● Set problem: Could you echo the data below word for word, from its start through the line containing "Action: (x=1316, y=194)", with both ends included? Leave the pictures out of your answer.

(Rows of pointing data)

+ + + + + + +

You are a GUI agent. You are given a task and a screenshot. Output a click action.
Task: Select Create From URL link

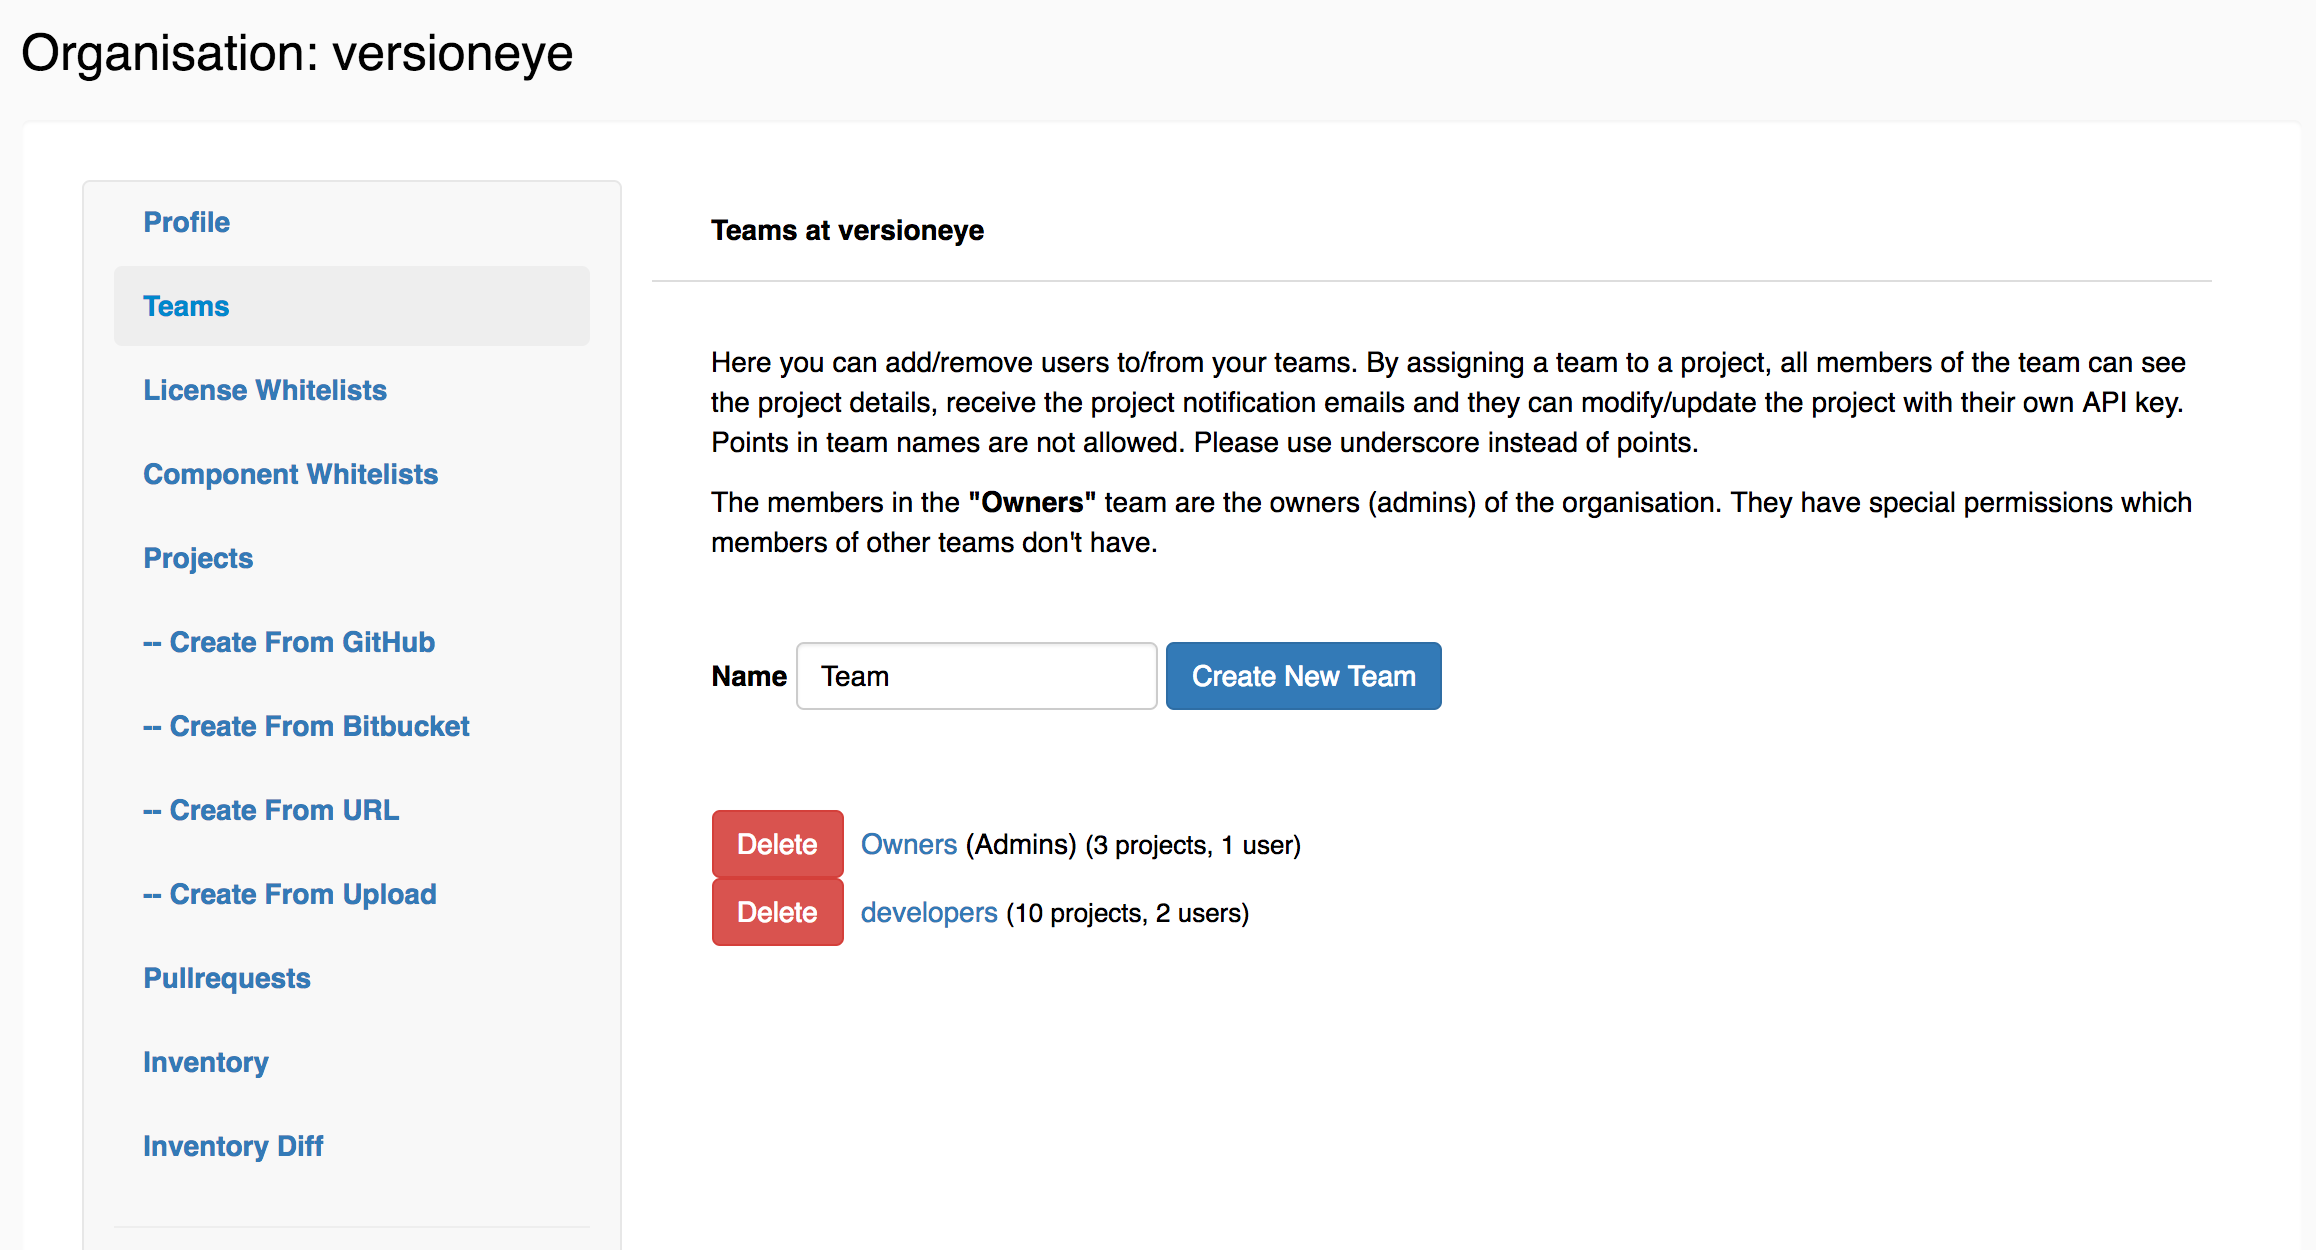271,810
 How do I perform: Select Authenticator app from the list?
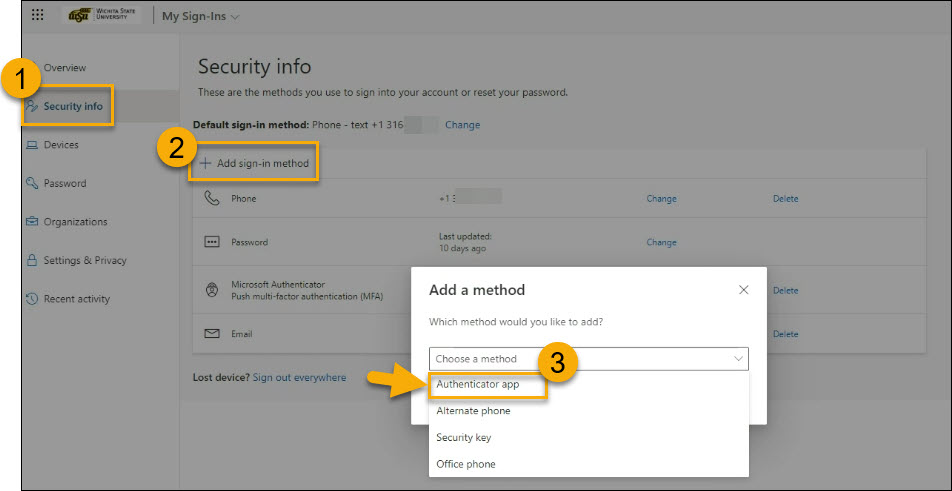coord(477,384)
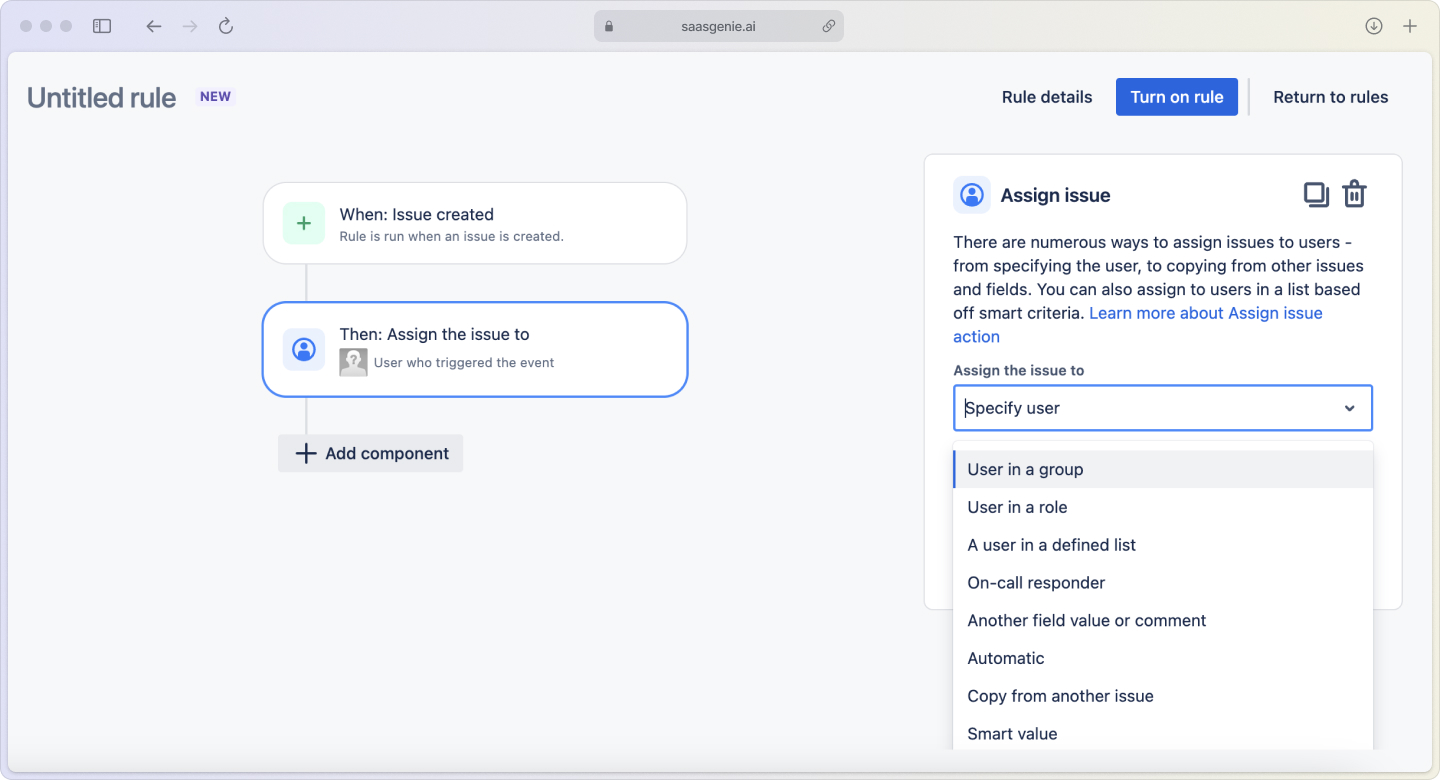The image size is (1440, 780).
Task: Click the duplicate icon in the Assign issue panel
Action: (x=1316, y=194)
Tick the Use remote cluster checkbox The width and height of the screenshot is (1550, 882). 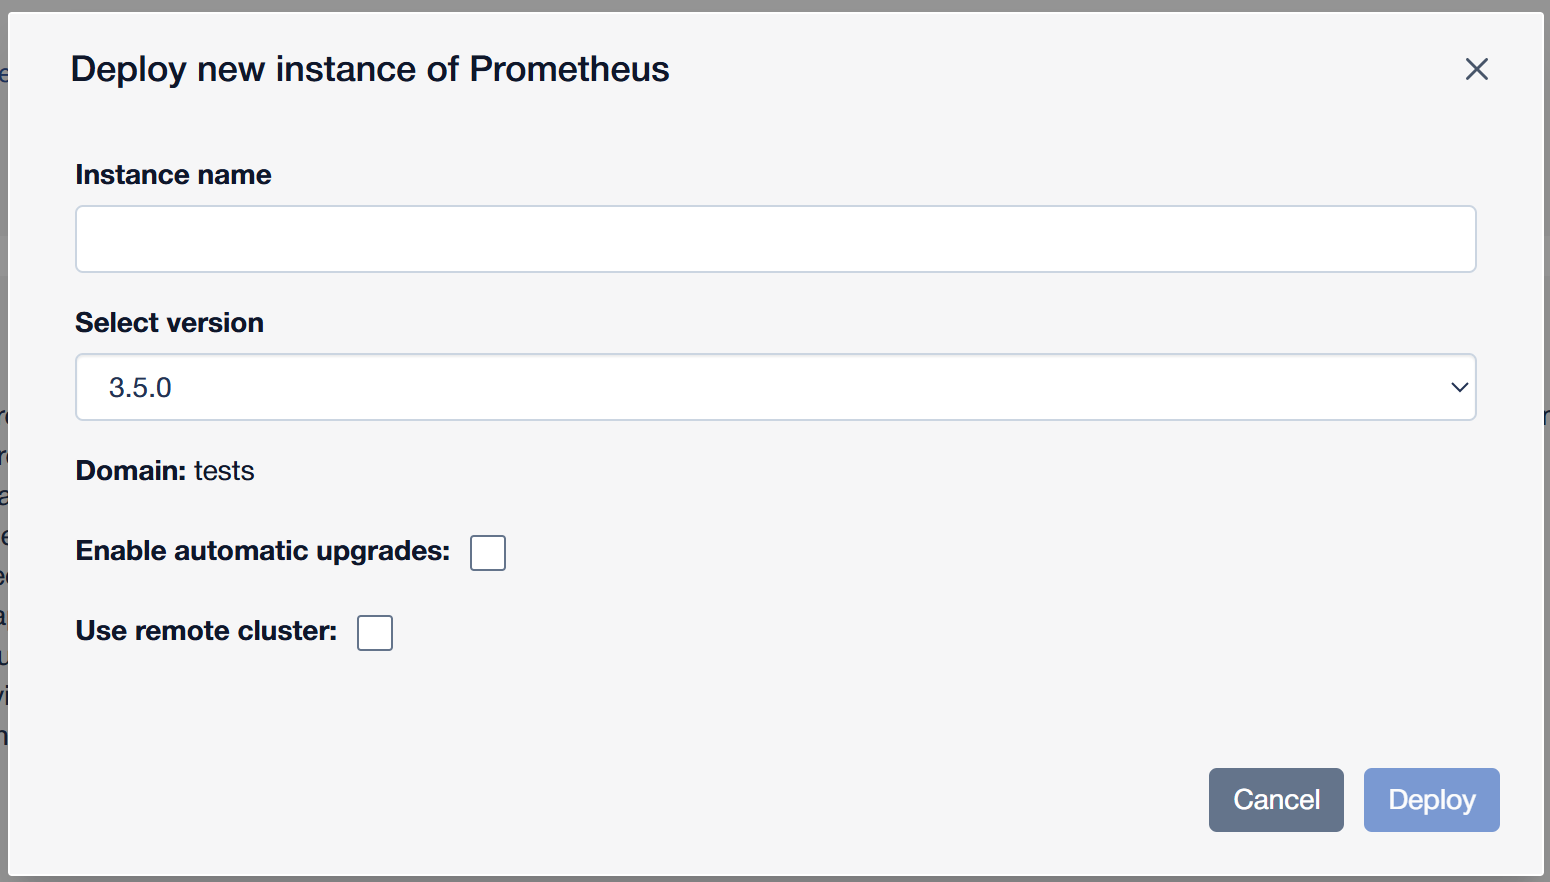point(375,632)
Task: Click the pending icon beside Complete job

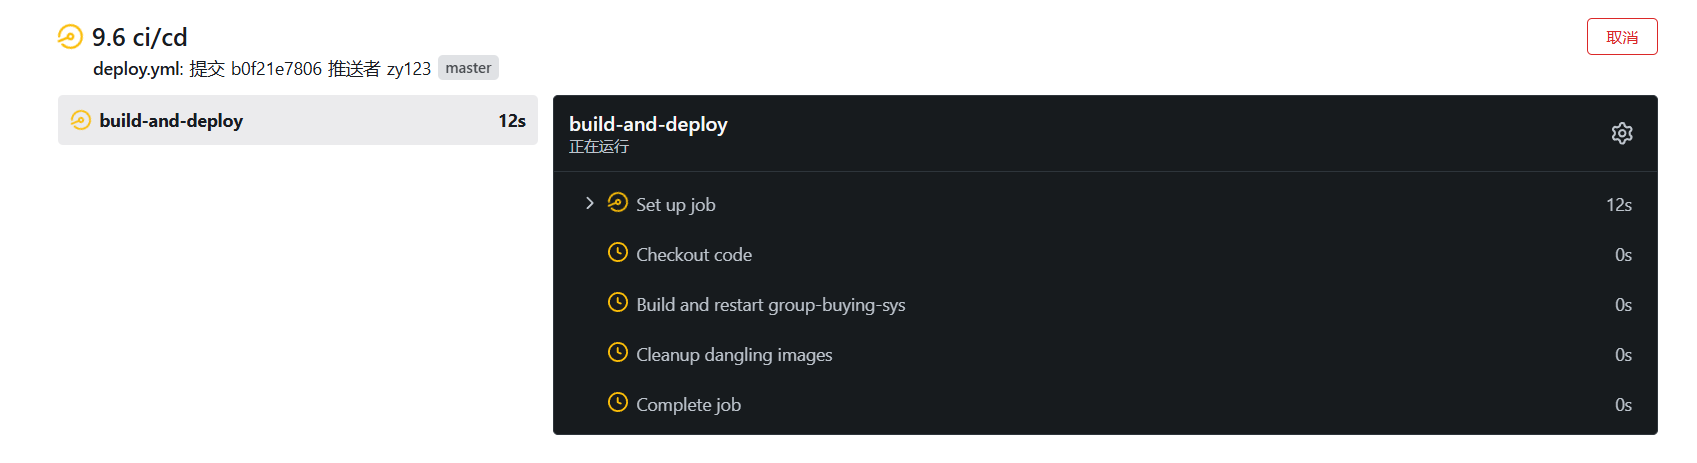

+ + + + + + +

● Solution:
You are a GUI agent. You are given a task and a screenshot. Output a click action.
Task: Select Create From URL link

271,810
 How do I perform: Select Authenticator app from the list?
coord(477,384)
The image size is (1440, 780).
Task: Click the duplicate icon in the Assign issue panel
Action: (x=1316, y=194)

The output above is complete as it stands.